I've been growing Brody's hair out since last May. I have to say, I really like him with hair (especially because it covers up his Belton spots which I really think are ugly). I realize that when I had to get him shaved down last time that he was matting badly at that time as he was going through his coat change and his matting had completely gotten away from me even though I was trying to be diligent about it. So, I wasn't shocked when he had to have a pretty close shave down. Since then I've been better with it and gotten better tools. 

Cutting his hair myself really isn't an option. I have less than zero talent in that direction. So, even though many say it is "easy", to me it really isn't.

So, anyhow, his hair has been a problem lately because of his hair's "swiffer" action. It wouldn't be such a big deal, but try and walk a dog who can't stand to have anything caught in his hair! Every two steps, he's stopping to try and pull out whatever is newly caught up in his hair and bugging him! So, it's walk a couple of steps, take a minute or so to free him up from whatever he's sucked up, walk a couple of step...and so on. Lately I've had to cut out sticky burrs and it's just really been a nightmare.

It took me a month to get a hair appointment for him. The other grooming place in town went out of business. So, I took him in yesterday. The first words out of the groomers mouth were, "so you want a short summer hair do". She hadn't even touched him or run her fingers through his hair to see if he was even matted. She took one look, saw lots of hair and immediately wanted to go for the shave. I spent 2 hours the night before making sure he was as matt free as possible because I DIDN'T want a "short summer do". I wanted him to be about 2 inches long, to have some fluff and cuteness left and I wanted his underside to be short-short.

I knew before I even left the place that I was going to get back a shaved dog even though I said that was not what I wanted. I chose to leave him anyhow because he just really needed something done and where else was I going to take him? (and I don't have the luxury to take hours off work to stand by and watch them). In my opinion, the groomer took the fast way out. His appointment was at 1 and there were no more dogs in after him. 
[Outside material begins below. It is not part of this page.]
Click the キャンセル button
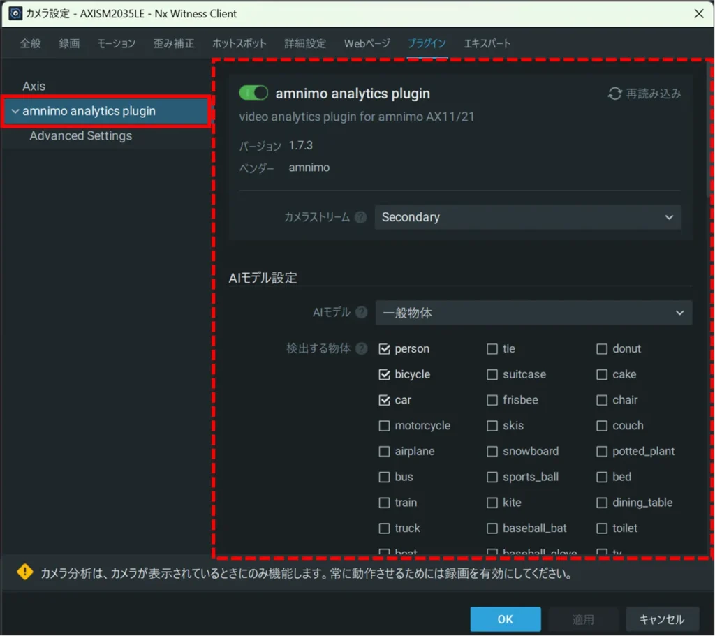The height and width of the screenshot is (636, 715). 661,619
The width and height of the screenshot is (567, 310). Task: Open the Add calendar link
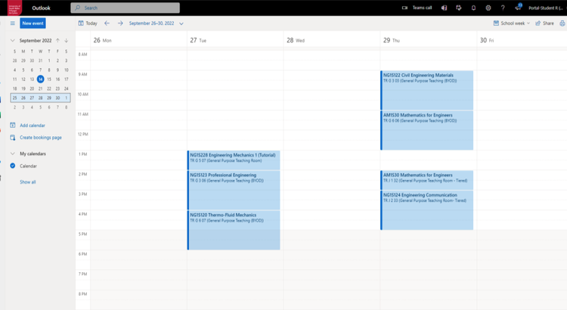[x=32, y=125]
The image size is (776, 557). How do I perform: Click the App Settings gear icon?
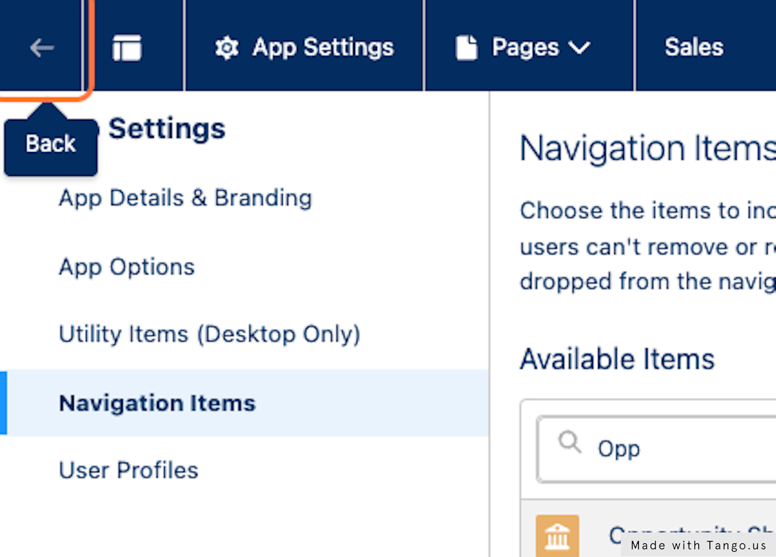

I'm not going to gnash my teeth together and cry about it even though I'm not happy about it, because after all it IS just hair and it will grow back. I still love him even if he looks like a dork. I did flat out say to the groomer that I thought he "looked stupid". 

Brody has really difficult hair to deal with. It cords on it's own and the comb actually misses them...the cords will just slide between the tines of the comb (I use a CC buttercomb). When I comb him I have to run my hands through after each little bit and pull out the balls of fur that are still left behind in his coat, they are loose, but they stay in his hair and I have to manually pull them out. 
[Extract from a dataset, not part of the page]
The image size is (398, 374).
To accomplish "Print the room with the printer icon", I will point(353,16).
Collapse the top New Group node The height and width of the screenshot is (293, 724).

Anyhow, that's my rant of the day. At some point soon I'll try and re-cap our vacation and go through our vacation pictures.


----------



## whimsy (Apr 3, 2010)

awww..he still looks very sweet and I love the bandana on him!! And like you said hair grows. Feel free to rant any time you want too.... we are here for ya!


----------



## krandall (Jun 11, 2009)

Awww! He doesn't QUITE look like the Brody we're used to, but he sill looks cute! With his muzzle shaved short like that, he looks like a little spaniel!

And while I don't buy the "shorter hair makes them cooler in the summer" business, I DO know that shorter hair HAS to be easier to deal with in terms of the "swiffer effect". Kodi does EXACTLY the same thing as Brody, having to sit down and pull things out of his coat all the time. If something's REALLY stuck, I have to get down and help him, because he gets FRANTIC to get it out.  So his short "do" will definitely solve THAT problem!


----------



## HavaneseSoon (Nov 4, 2008)

Yes, he does look like a spaniel, just think in a few months you will have a Hav again and he will be so super cute, just like a puppy. We are here for you, rant all you want. 
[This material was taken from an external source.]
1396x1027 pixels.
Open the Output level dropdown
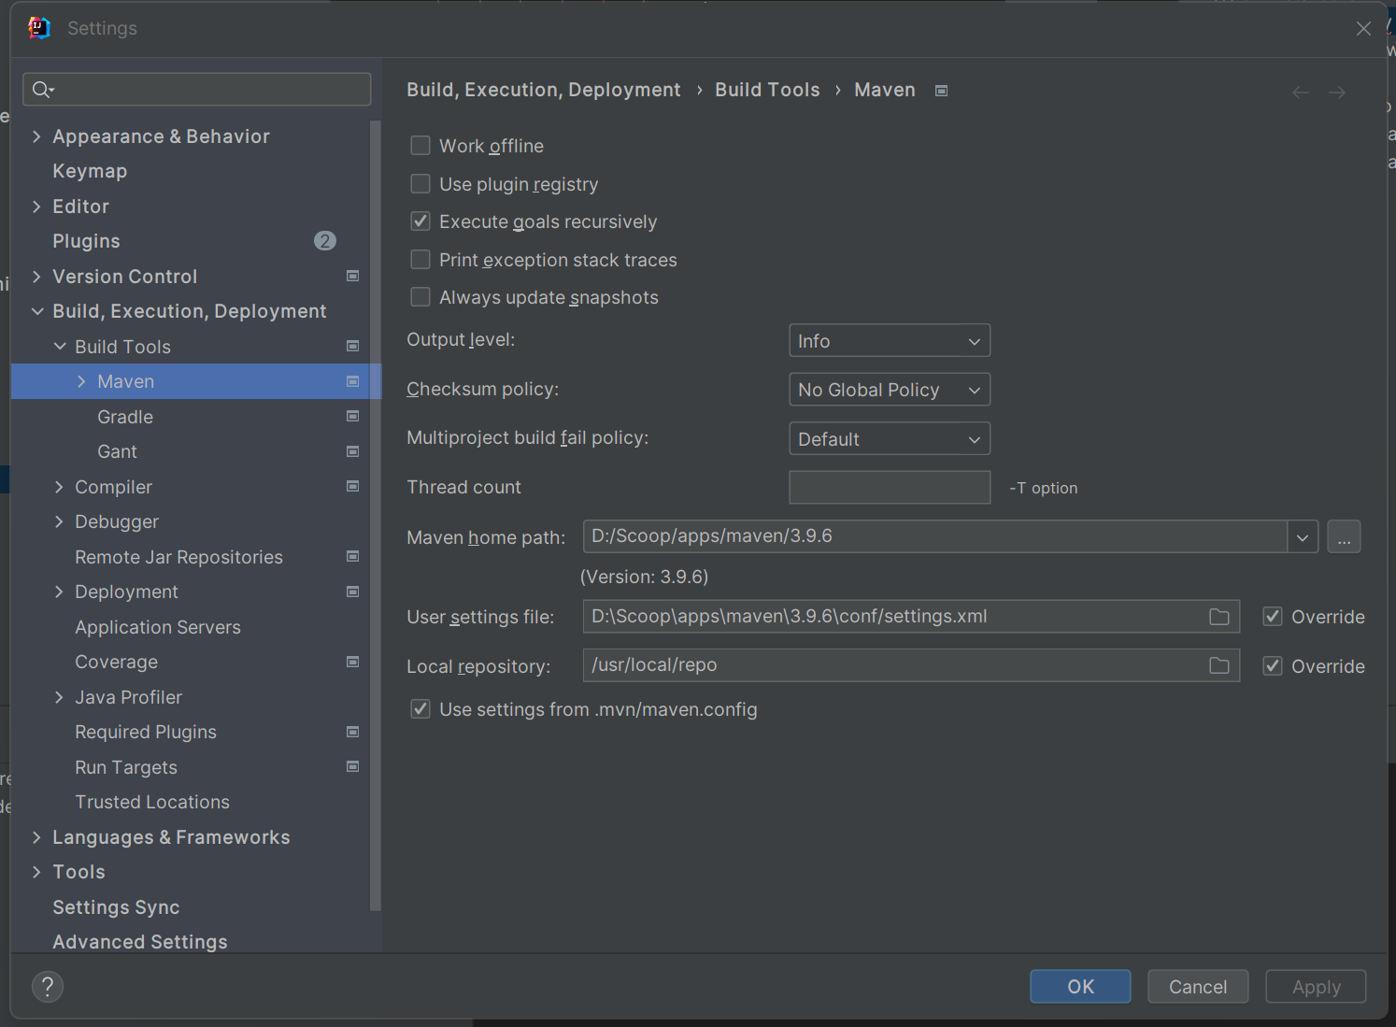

On one of my crazy grooming days, I cut Dexter snout just like that! I did, I really did.

One more thing, grooming just takes practice. I had no experience in grooming and I cut down Dexter and it is really fun.


----------



## TilliesMom (Sep 30, 2010)

awwwww, sweet boy! you have a spaniel now!! 
He'll grow out just fine and in the meantime enjoy the grooming break!!!


----------



## RitaandRiley (Feb 27, 2012)

I think that must be the only haircut they know how to do. I know you said you have zero talent as far as do-it-yourself cuts, but I want to encourage you to give it a try.All my adult life I've had recurring nightmares that I'm a hairdresser and I'm standing behind some lady with scissors in my hand in full sweat and panic stricken.
I do all of Riley's grooming now. The first time I clipped him, it took me 3 days to finish. An hour or so each of the days. The clippers came with a dvd and I watch grooming videos on youtube. It gets easier each time. It's never perfect, I always miss a spot or one side of his face is shorter than the other, but I don't care and neither does he! He even lets me trim the hair between his paw pads without complaint now.


----------



## Diann (Apr 25, 2011)

He doesn't look stupid. What a cute little guy.


----------



## MonkeyLove (Aug 3, 2013)

very similar to the cut Monkey has right now :-X Trying to grow out his fur... It doesn't look terrible though!


----------



## wishbone (Jul 10, 2013)

He looks great actually and will change his aura as the hair grows back..


----------



## Tuss (Apr 22, 2012)

I feel your pain; you didn't want him cut short and they did it anyway. I'm sure they only know how to do one cut and that's what they did. He is still the same little dog you love inside, and he isn't as vain as we are. It will grow out, but you'll be stuck with your little spaniel for awhile!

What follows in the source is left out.